** Information **

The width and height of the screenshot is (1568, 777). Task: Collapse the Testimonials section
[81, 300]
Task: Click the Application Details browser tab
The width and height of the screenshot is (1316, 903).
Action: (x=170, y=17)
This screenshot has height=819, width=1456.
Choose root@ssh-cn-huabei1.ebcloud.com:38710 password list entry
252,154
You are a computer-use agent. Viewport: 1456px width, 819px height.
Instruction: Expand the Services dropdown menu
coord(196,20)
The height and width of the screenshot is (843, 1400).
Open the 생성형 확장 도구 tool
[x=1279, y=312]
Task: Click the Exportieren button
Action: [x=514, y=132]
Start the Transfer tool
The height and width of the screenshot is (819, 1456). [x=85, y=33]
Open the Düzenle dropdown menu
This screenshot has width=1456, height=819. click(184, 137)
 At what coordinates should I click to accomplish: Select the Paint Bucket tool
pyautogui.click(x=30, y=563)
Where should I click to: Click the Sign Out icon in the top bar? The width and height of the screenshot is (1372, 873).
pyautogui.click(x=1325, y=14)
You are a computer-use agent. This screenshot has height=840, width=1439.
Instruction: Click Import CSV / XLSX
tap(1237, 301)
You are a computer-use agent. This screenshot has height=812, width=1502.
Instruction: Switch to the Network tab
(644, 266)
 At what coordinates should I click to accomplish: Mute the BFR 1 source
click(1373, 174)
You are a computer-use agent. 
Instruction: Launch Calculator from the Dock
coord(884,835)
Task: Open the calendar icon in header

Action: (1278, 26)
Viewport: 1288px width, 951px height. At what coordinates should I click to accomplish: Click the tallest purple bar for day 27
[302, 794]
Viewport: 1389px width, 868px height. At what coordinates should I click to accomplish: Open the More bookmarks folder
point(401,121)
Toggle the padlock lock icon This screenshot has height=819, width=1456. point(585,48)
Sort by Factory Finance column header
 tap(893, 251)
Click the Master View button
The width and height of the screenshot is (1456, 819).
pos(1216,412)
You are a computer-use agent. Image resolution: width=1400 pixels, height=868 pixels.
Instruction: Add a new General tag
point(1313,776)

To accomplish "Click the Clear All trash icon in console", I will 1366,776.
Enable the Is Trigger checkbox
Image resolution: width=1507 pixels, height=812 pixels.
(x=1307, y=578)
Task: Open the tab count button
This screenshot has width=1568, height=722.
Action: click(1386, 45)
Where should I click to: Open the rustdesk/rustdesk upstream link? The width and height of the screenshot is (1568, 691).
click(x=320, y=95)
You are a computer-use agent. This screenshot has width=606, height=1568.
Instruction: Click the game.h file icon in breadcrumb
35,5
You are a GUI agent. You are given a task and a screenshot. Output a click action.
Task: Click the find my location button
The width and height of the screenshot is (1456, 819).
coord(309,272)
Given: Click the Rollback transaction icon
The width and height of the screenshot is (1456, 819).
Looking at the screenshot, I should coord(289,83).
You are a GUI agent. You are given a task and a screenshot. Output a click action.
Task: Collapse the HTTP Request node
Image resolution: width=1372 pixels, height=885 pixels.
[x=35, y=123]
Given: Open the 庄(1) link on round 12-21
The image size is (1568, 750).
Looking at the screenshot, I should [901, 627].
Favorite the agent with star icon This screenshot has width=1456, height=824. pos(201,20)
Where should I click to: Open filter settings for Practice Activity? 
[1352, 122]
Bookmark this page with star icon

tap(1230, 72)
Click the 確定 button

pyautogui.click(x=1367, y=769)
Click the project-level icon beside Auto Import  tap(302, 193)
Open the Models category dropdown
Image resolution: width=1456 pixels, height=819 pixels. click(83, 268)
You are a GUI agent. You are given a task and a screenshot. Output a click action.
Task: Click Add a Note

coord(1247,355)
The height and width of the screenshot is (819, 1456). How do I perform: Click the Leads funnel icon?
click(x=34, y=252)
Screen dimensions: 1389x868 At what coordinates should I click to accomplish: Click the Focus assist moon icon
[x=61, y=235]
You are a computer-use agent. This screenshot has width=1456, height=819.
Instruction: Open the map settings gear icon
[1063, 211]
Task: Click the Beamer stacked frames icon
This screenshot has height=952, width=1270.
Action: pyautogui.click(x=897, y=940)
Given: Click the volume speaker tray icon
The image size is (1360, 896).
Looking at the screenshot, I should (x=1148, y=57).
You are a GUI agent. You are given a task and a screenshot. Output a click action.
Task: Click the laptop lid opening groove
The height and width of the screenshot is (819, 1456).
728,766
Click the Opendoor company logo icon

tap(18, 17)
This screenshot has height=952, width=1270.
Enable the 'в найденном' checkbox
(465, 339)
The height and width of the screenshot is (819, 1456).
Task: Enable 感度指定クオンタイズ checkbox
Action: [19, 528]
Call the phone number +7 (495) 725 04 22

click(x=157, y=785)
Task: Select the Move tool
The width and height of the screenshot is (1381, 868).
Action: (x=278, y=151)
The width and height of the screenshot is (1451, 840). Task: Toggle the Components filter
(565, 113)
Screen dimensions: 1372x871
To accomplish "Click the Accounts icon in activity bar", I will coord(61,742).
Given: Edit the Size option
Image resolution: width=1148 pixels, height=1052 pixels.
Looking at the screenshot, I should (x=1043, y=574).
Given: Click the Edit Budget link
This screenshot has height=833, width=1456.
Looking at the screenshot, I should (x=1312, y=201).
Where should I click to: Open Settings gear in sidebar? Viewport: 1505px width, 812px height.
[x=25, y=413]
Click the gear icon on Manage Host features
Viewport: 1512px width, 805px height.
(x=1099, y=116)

** Task prompt **
An identical copy of the preceding records should be returned.

** Task result **
The width and height of the screenshot is (1568, 777). Task: Collapse the Testimonials section
[81, 300]
Task: Click the Application Details browser tab
The width and height of the screenshot is (1316, 903).
Action: (x=170, y=17)
This screenshot has height=819, width=1456.
Choose root@ssh-cn-huabei1.ebcloud.com:38710 password list entry
252,154
You are a computer-use agent. Viewport: 1456px width, 819px height.
Instruction: Expand the Services dropdown menu
coord(196,20)
The height and width of the screenshot is (843, 1400).
Open the 생성형 확장 도구 tool
[x=1279, y=312]
Task: Click the Exportieren button
Action: [x=514, y=132]
Start the Transfer tool
The height and width of the screenshot is (819, 1456). [x=85, y=33]
Open the Düzenle dropdown menu
This screenshot has width=1456, height=819. click(184, 137)
 At what coordinates should I click to accomplish: Select the Paint Bucket tool
pyautogui.click(x=30, y=563)
Where should I click to: Click the Sign Out icon in the top bar? The width and height of the screenshot is (1372, 873).
pyautogui.click(x=1325, y=14)
You are a computer-use agent. This screenshot has height=840, width=1439.
Instruction: Click Import CSV / XLSX
tap(1237, 301)
You are a computer-use agent. This screenshot has height=812, width=1502.
Instruction: Switch to the Network tab
(644, 266)
 At what coordinates should I click to accomplish: Mute the BFR 1 source
click(1373, 174)
You are a computer-use agent. 
Instruction: Launch Calculator from the Dock
coord(884,835)
Task: Open the calendar icon in header

Action: (1278, 26)
Viewport: 1288px width, 951px height. At what coordinates should I click to accomplish: Click the tallest purple bar for day 27
[302, 794]
Viewport: 1389px width, 868px height. At what coordinates should I click to accomplish: Open the More bookmarks folder
point(401,121)
Toggle the padlock lock icon This screenshot has height=819, width=1456. point(585,48)
Sort by Factory Finance column header
 tap(893, 251)
Click the Master View button
The width and height of the screenshot is (1456, 819).
pos(1216,412)
You are a computer-use agent. Image resolution: width=1400 pixels, height=868 pixels.
Instruction: Add a new General tag
point(1313,776)

To accomplish "Click the Clear All trash icon in console", I will 1366,776.
Enable the Is Trigger checkbox
Image resolution: width=1507 pixels, height=812 pixels.
(x=1307, y=578)
Task: Open the tab count button
This screenshot has width=1568, height=722.
Action: click(1386, 45)
Where should I click to: Open the rustdesk/rustdesk upstream link? The width and height of the screenshot is (1568, 691).
click(x=320, y=95)
You are a computer-use agent. This screenshot has width=606, height=1568.
Instruction: Click the game.h file icon in breadcrumb
35,5
You are a GUI agent. You are given a task and a screenshot. Output a click action.
Task: Click the find my location button
The width and height of the screenshot is (1456, 819).
coord(309,272)
Given: Click the Rollback transaction icon
The width and height of the screenshot is (1456, 819).
Looking at the screenshot, I should coord(289,83).
You are a GUI agent. You are given a task and a screenshot. Output a click action.
Task: Collapse the HTTP Request node
Image resolution: width=1372 pixels, height=885 pixels.
[x=35, y=123]
Given: Open the 庄(1) link on round 12-21
The image size is (1568, 750).
Looking at the screenshot, I should [901, 627].
Favorite the agent with star icon This screenshot has width=1456, height=824. pos(201,20)
Where should I click to: Open filter settings for Practice Activity? 
[1352, 122]
Bookmark this page with star icon

tap(1230, 72)
Click the 確定 button

pyautogui.click(x=1367, y=769)
Click the project-level icon beside Auto Import  tap(302, 193)
Open the Models category dropdown
Image resolution: width=1456 pixels, height=819 pixels. click(83, 268)
You are a GUI agent. You are given a task and a screenshot. Output a click action.
Task: Click Add a Note

coord(1247,355)
The height and width of the screenshot is (819, 1456). How do I perform: Click the Leads funnel icon?
click(x=34, y=252)
Screen dimensions: 1389x868 At what coordinates should I click to accomplish: Click the Focus assist moon icon
[x=61, y=235]
You are a computer-use agent. This screenshot has width=1456, height=819.
Instruction: Open the map settings gear icon
[1063, 211]
Task: Click the Beamer stacked frames icon
This screenshot has height=952, width=1270.
Action: pyautogui.click(x=897, y=940)
Given: Click the volume speaker tray icon
The image size is (1360, 896).
Looking at the screenshot, I should (x=1148, y=57).
You are a GUI agent. You are given a task and a screenshot. Output a click action.
Task: Click the laptop lid opening groove
The height and width of the screenshot is (819, 1456).
728,766
Click the Opendoor company logo icon

tap(18, 17)
This screenshot has height=952, width=1270.
Enable the 'в найденном' checkbox
(465, 339)
The height and width of the screenshot is (819, 1456).
Task: Enable 感度指定クオンタイズ checkbox
Action: [19, 528]
Call the phone number +7 (495) 725 04 22

click(x=157, y=785)
Task: Select the Move tool
The width and height of the screenshot is (1381, 868).
Action: (x=278, y=151)
The width and height of the screenshot is (1451, 840). Task: Toggle the Components filter
(565, 113)
Screen dimensions: 1372x871
To accomplish "Click the Accounts icon in activity bar", I will coord(61,742).
Given: Edit the Size option
Image resolution: width=1148 pixels, height=1052 pixels.
Looking at the screenshot, I should (x=1043, y=574).
Given: Click the Edit Budget link
This screenshot has height=833, width=1456.
Looking at the screenshot, I should (x=1312, y=201).
Where should I click to: Open Settings gear in sidebar? Viewport: 1505px width, 812px height.
[x=25, y=413]
Click the gear icon on Manage Host features
Viewport: 1512px width, 805px height.
(x=1099, y=116)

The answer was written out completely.